Ну что может быть серьёзнее, это же мой сын, любимый, дорогой — так мы придумали ещё тогда, когда жили вместе. Мы же в ответе за тех…
Но мне сурьёзно указали на то, что это монастырь, а коты, пусть даже инвалиды — это несерьёзно.
Я нашёл бабушек, их там много, и оказалось, что никакого специального приюта для животных не существует. Поищите, посоветовали мне, за кладбищем, там много их бегает.
Но было кладбище, а «за кладбищем» не было ничего, кроме забора.
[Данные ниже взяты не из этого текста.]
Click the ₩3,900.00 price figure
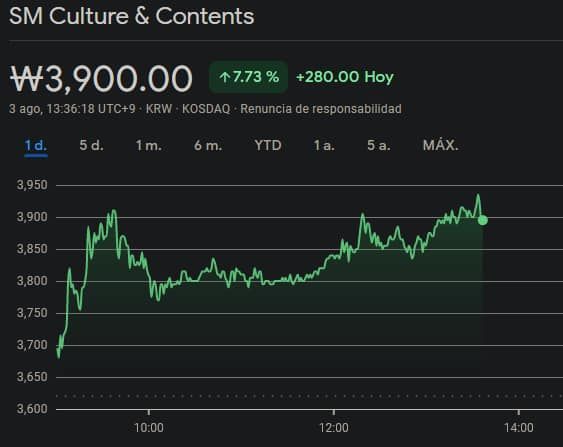Viewport: 563px width, 447px height. tap(101, 79)
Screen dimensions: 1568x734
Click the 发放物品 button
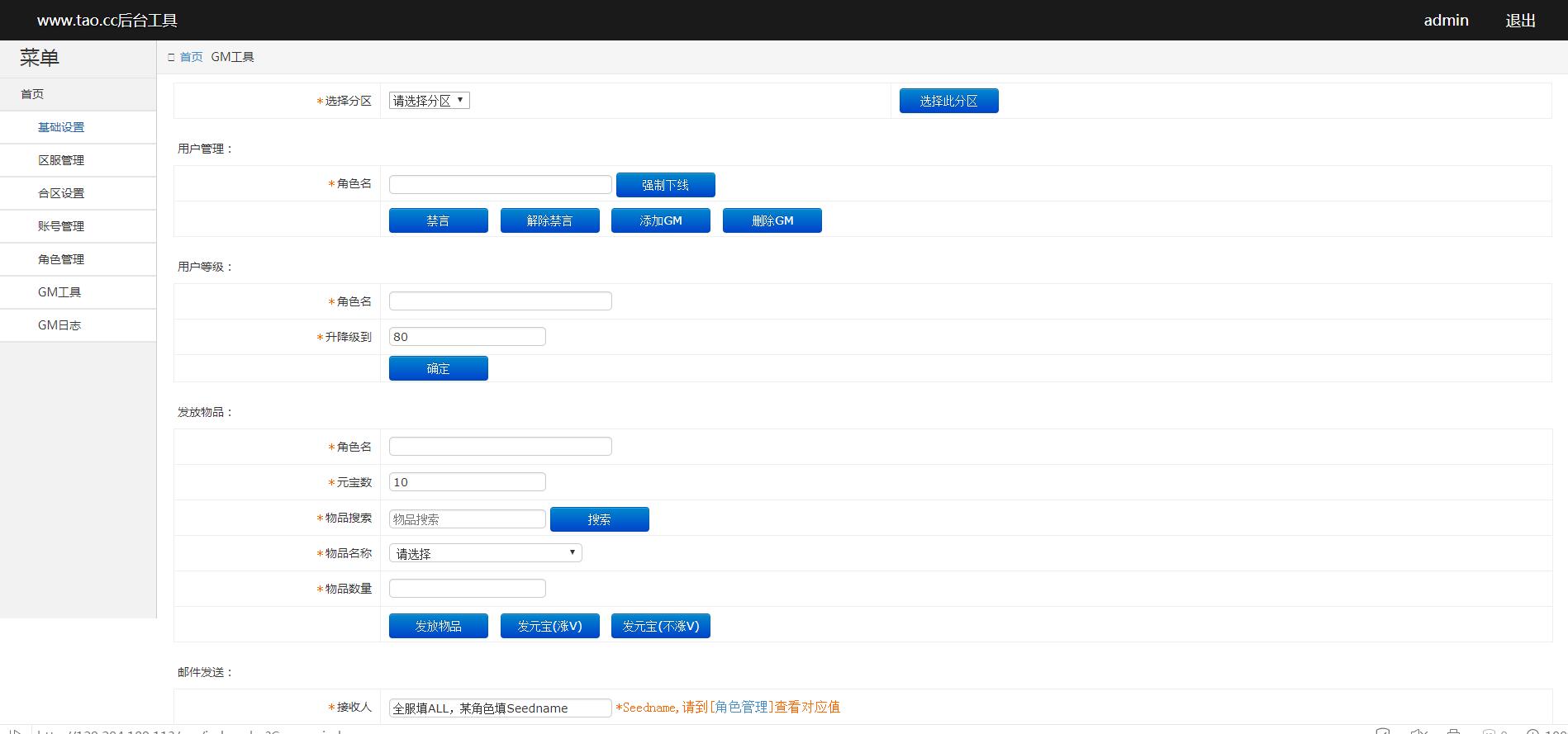(x=438, y=626)
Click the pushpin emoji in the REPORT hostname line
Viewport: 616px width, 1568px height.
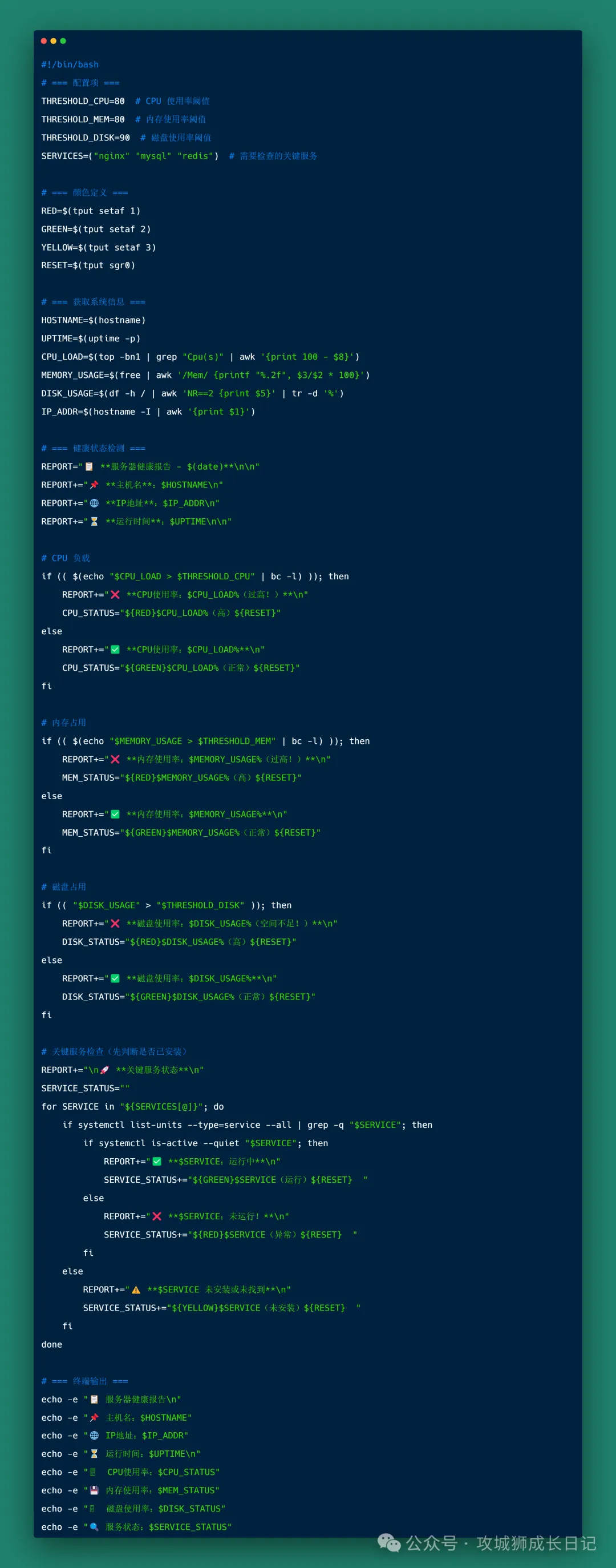point(94,485)
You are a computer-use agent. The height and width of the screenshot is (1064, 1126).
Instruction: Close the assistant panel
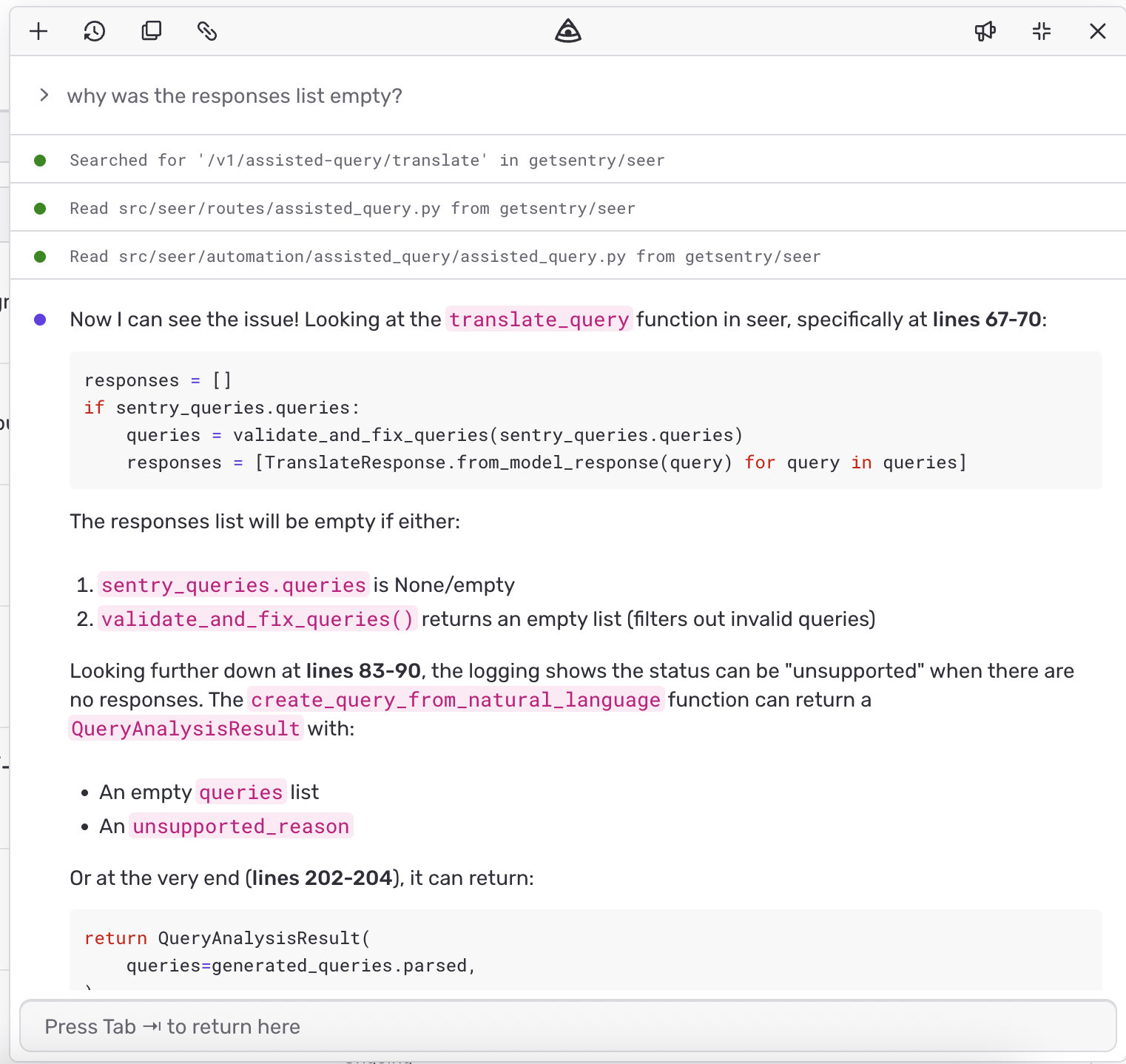1098,31
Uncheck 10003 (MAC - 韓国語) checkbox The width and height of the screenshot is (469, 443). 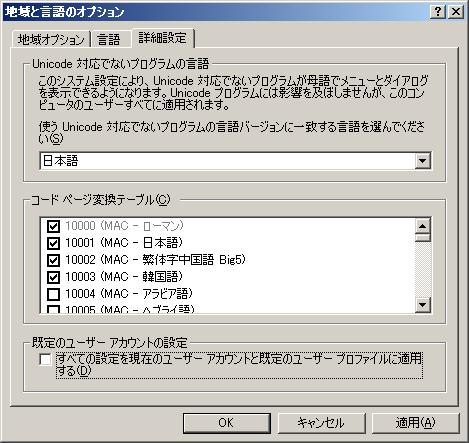click(53, 277)
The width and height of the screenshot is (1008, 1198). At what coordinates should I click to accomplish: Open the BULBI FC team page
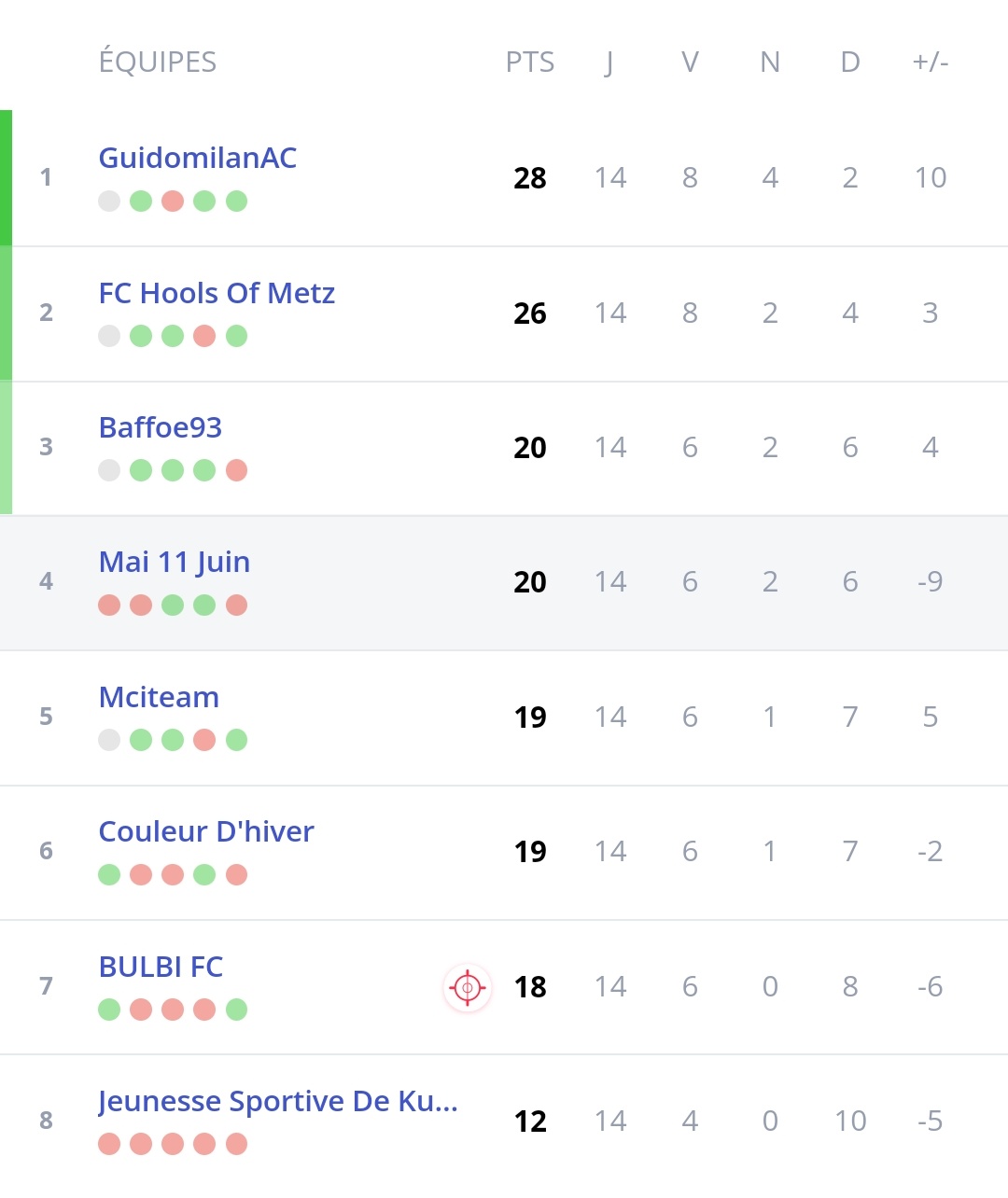pos(161,967)
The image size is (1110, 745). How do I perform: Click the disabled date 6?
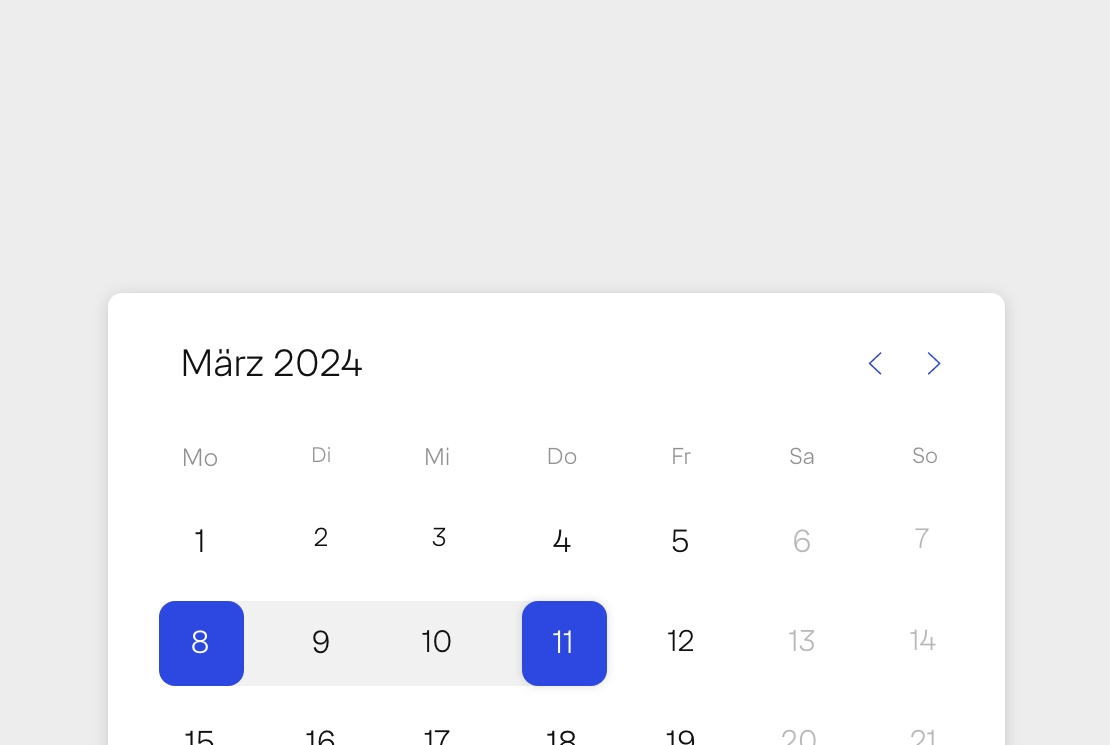801,541
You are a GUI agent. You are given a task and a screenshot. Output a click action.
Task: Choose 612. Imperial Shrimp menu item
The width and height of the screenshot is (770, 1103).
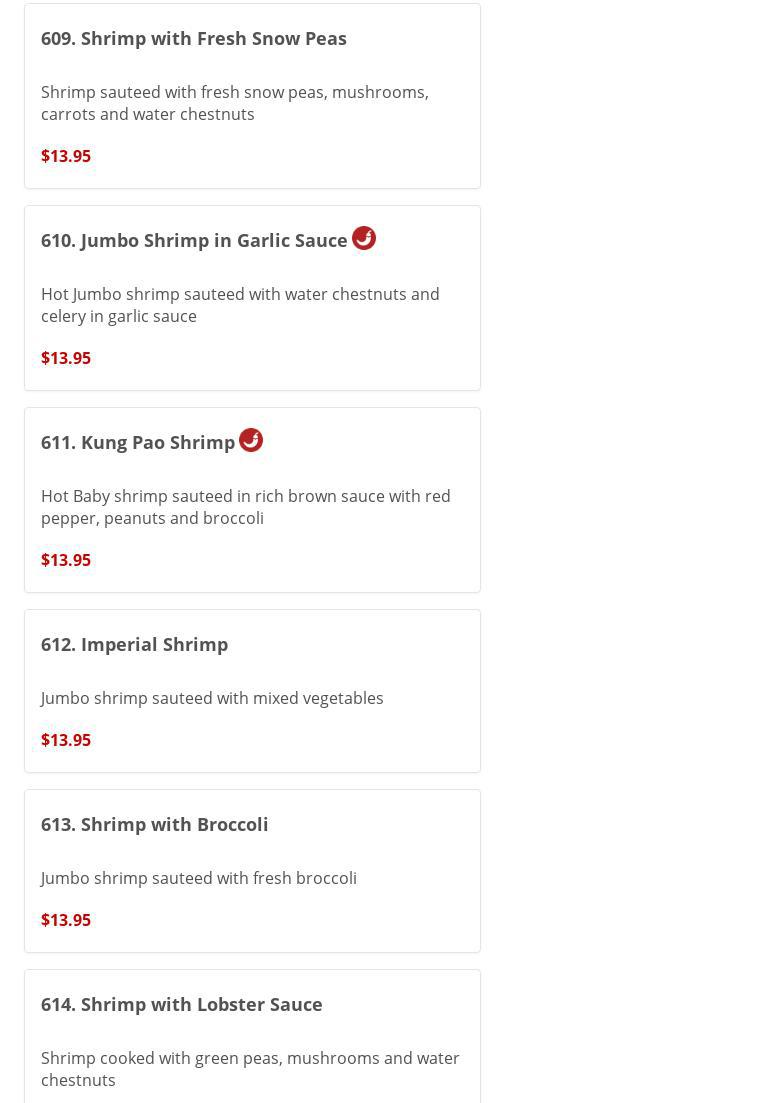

А потом мы ещё даже жили вместе с нею в общаге, но недолго — она уехала сдавать дипломные экзамены. И однажды мы весь день «валялись» в постели и плакали долго, о том, что, вот, детство-то закончилось, и как это случилось — непонятно, и почему вдруг так всё резко поменялось, и что хочешь — не хочешь, а надо теперь играть по правилам взрослой жизни, и чего это оно так поздно закончилось? Все вокруг ходят такие серьёзные, а мы котёнка потеряли, да если б хотели, то наверно нашли бы. И вообще, какой он сейчас? Уже взрослый он, наверно, превратился просто в монстра какого-нибудь. Или его собаки загрызли. Но то, что его кто-нибудь подобрал и одомашил — это уж точно нет. Не домашний он, а людям нужны просто игрушки, чтоб отдыхать от серьёзности.
И можно ли всю жизнь прожить котёнком Кидисом?
Шум шум шум
гул и прочие уроды
мы говорим по телефону
чтобы отделаться от проклятья
чего ж ты так сидишь?
всё ждёшь… и на меня
не смотришь
послушай эту тишину
давай посмотрим вместе
и главное — спасибо тебе. За тишину.